Recently, our group has conducted a study aimed at evaluating the efficacy of treatment with the NBD peptide in melanoma cells in vitro. It has been shown that A375 human melanoma cells, which present high constitutive levels of NF-κB, treated with different concentrations of synthetic NBD peptide, undergo a growth arrest in a dose-dependent manner; this effect is accompanied and strengthened by the impaired ability of NF-κB to bind to DNA [43]. It was also demonstrated that the reduction of cell proliferation induced by the NBD peptide is due to a significant increase of apoptosis, as shown by the presence of the cleaved form of poly-(ADP ribose)-polymerase (PARP-1) protein, considered one of the best markers of the apoptotic machinery [43]. All these effects were not detected using a control peptide having a mutation in its consensus sequence [43].

These investigations have been then extended to other nine melanoma cell lines in which the activity of NF-κB resulted strongly reduced following treatment with NBD (Gentilcore et al., unpublished observations). Although not all the nine cell lines have the same baseline expression of NF-κB, the NBD peptide was able to induce activation of the pro-apoptotic caspase-3 protein in the entire series of melanoma cell lines with a quite homogeneous distribution of the activation levels among the different cell lines (Gentilcore et al., unpublished observations.). Anyway, all these data demonstrate how NF-κB can be used as a specific target in the treatment of melanoma. Furthermore, it is worth extending the use of synthetic peptide NBD in in vivo studies based on animal models and, finally, in clinical trials among humans.

Conclusions

NF-κB signaling is deregulated in many tumor types, resulting in aberrant expression and/or activation of NF-κB transcriptional complexes. Its role in the regulation of apoptosis, tumor angiogenesis and proliferation, as well as tumor cell invasion and metastasis indicates that this transcription factor may become a therapeutic target in the treatment of many human cancers, including melanoma, in which the levels of NF-κB is constitutively increased.
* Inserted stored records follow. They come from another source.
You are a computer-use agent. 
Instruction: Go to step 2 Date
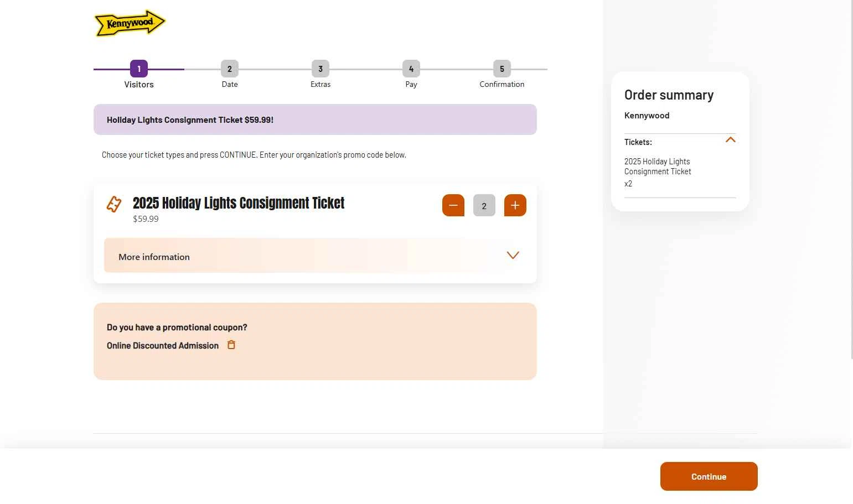click(230, 69)
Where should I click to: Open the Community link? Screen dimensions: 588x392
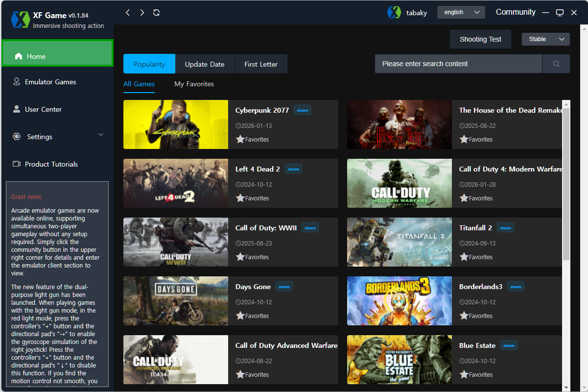pos(516,12)
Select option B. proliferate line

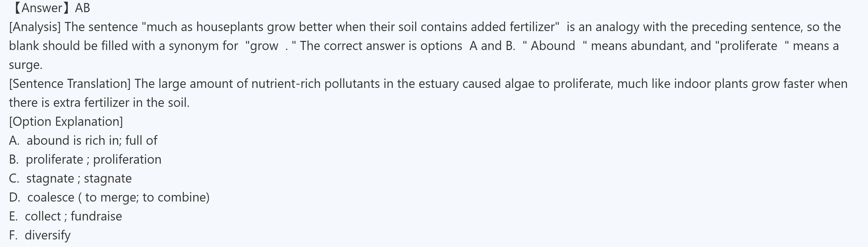(x=85, y=159)
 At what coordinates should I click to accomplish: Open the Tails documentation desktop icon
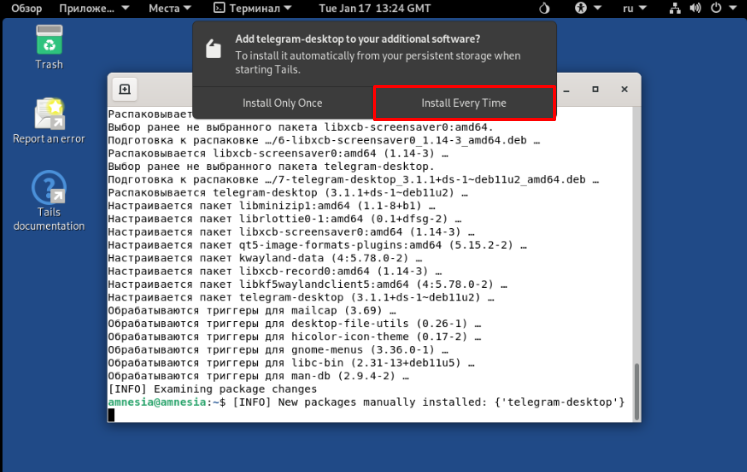[x=49, y=200]
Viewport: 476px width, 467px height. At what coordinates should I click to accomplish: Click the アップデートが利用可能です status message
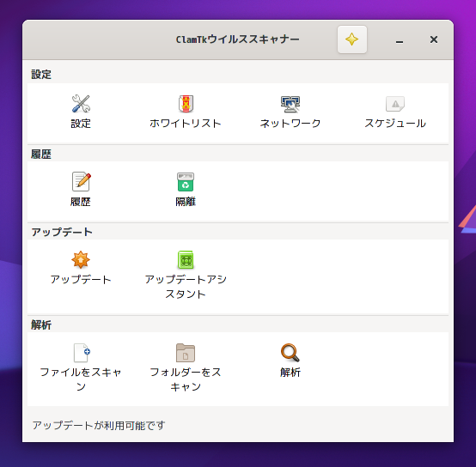pos(99,425)
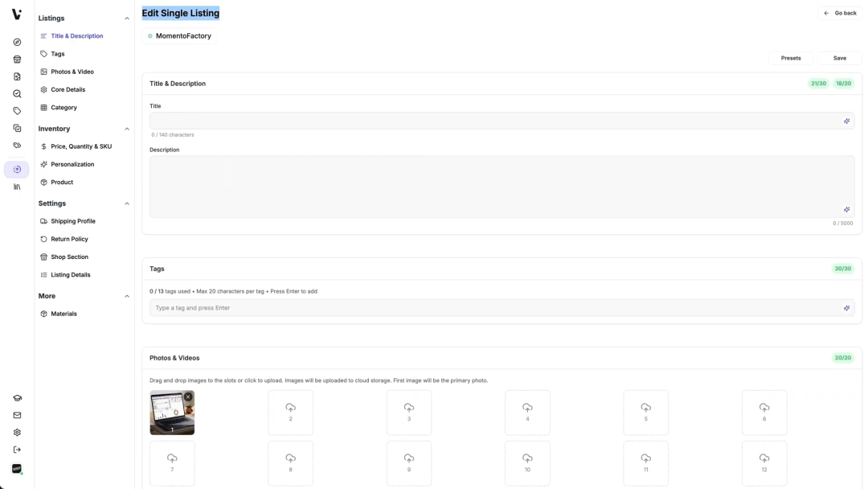Viewport: 868px width, 489px height.
Task: Select Personalization in the sidebar
Action: pyautogui.click(x=72, y=164)
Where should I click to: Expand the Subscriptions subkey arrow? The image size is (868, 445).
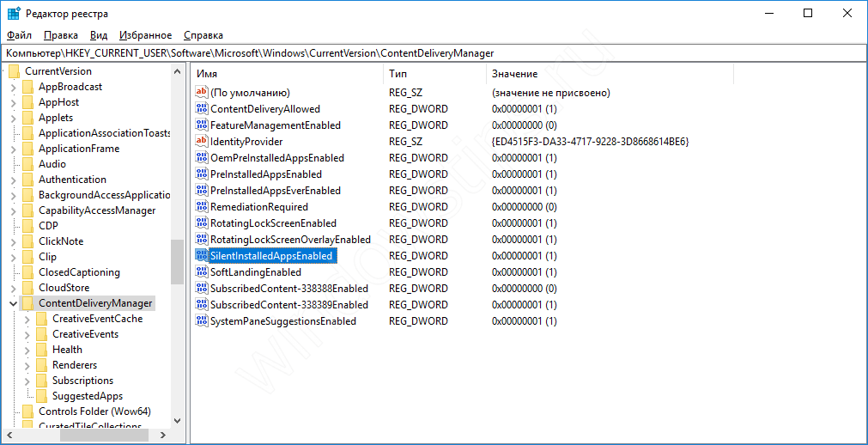tap(27, 381)
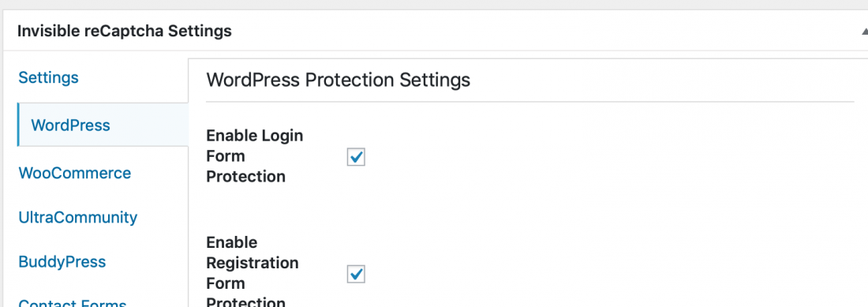The height and width of the screenshot is (307, 868).
Task: Collapse the panel using the top-right triangle arrow
Action: click(x=864, y=32)
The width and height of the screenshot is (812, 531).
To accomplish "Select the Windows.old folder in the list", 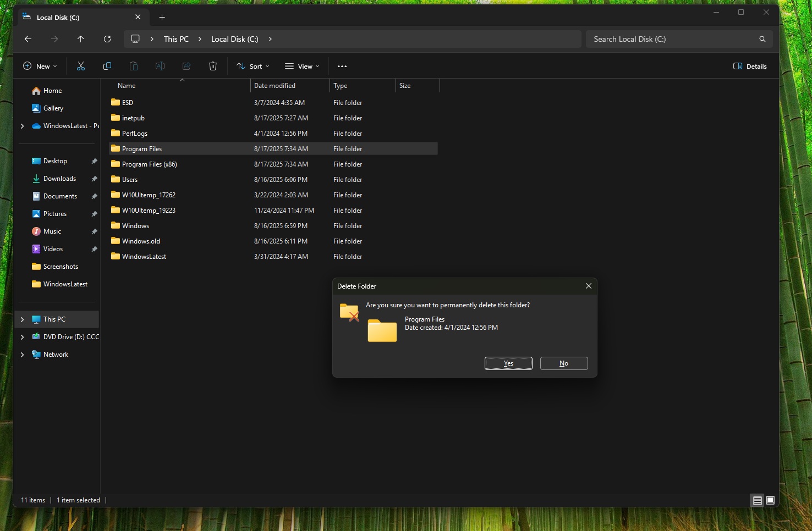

The existence of several NF-κB inhibitors may result in a significant improvement of the anti-tumor tools against melanoma, both in vitro and in vivo. More importantly, highly specific inhibitors of NF-κB may be used to minimize the pleiotropic effects of nonspecific inhibitors and to reduce toxicity in vivo. This field of research is new, with great potentiality, and worth being exploited in order to provide more and alternative options for the treatment of melanoma.